-- ENTRIES SUPPLIED follows --

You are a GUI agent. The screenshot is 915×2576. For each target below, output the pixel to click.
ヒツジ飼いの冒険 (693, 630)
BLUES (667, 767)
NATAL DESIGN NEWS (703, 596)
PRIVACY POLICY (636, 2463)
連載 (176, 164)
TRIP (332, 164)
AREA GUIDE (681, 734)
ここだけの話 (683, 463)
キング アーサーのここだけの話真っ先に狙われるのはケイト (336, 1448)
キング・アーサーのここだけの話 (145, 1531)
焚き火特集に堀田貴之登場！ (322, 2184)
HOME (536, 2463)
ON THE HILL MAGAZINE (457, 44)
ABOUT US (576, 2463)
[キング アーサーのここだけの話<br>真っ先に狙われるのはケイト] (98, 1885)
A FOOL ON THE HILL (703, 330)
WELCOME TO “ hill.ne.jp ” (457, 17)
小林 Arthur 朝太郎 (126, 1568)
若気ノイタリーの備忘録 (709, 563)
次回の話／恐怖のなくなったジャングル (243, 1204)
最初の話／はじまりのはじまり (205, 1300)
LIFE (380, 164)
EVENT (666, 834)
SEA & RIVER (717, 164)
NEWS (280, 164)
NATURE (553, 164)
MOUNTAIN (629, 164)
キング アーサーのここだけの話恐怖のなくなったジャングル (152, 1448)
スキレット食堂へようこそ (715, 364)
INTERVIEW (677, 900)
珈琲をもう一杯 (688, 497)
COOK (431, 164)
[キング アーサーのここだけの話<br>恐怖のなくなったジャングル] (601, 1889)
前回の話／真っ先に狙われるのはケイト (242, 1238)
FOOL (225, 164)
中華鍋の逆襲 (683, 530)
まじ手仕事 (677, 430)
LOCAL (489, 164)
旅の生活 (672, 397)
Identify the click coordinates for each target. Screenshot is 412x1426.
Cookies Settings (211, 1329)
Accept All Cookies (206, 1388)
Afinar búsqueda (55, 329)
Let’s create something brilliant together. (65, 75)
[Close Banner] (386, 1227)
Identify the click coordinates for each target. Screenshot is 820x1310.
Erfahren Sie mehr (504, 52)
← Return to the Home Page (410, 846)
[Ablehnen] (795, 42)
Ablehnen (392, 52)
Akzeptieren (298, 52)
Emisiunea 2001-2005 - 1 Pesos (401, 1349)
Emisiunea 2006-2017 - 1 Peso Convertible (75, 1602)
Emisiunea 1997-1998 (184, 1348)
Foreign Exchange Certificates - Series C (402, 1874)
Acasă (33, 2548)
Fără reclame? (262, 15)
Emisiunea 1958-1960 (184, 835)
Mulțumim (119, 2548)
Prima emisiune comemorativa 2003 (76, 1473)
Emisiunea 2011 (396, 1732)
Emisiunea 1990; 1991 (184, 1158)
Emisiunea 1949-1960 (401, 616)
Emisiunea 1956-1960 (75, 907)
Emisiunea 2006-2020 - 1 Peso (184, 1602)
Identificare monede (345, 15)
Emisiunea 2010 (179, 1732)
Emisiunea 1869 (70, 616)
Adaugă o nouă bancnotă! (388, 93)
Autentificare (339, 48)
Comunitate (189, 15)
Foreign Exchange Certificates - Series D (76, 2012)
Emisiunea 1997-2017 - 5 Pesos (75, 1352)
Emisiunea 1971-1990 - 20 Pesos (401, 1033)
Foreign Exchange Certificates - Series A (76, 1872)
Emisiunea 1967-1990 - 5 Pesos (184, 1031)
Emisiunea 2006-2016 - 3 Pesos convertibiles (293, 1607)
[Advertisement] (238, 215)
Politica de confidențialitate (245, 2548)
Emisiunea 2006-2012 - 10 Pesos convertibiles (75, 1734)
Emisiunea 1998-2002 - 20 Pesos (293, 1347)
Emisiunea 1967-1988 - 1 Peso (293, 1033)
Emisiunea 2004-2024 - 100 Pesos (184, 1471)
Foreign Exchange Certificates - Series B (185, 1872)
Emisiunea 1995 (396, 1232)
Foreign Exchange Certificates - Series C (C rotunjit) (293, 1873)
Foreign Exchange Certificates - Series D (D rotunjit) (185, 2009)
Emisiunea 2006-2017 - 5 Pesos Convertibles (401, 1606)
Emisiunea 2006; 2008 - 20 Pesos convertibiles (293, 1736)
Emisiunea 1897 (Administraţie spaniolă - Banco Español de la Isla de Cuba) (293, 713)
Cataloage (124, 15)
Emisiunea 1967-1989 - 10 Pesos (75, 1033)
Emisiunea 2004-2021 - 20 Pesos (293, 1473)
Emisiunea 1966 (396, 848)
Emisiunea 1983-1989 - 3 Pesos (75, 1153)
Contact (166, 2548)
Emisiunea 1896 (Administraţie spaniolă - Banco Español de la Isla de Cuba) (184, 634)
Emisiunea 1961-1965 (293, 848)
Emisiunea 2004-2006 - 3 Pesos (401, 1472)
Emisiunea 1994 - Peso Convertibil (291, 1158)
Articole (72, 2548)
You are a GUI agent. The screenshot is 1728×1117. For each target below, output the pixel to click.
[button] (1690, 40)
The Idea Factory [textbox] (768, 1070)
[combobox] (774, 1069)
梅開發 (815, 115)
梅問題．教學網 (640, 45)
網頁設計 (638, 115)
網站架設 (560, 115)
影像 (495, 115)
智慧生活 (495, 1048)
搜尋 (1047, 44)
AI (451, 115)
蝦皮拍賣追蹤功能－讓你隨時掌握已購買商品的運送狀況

-- ENTRIES SUPPLIED concluded --

[ASSIGNMENT]
Every line above with the string "pixel" in it should be copied into the answer.

[EXERCISE SOLUTION]
You are a GUI agent. The screenshot is 915×2576. For each target below, output the pixel to click.
You are a GUI agent. The screenshot is 1728×1117. For each target below, output the pixel to click.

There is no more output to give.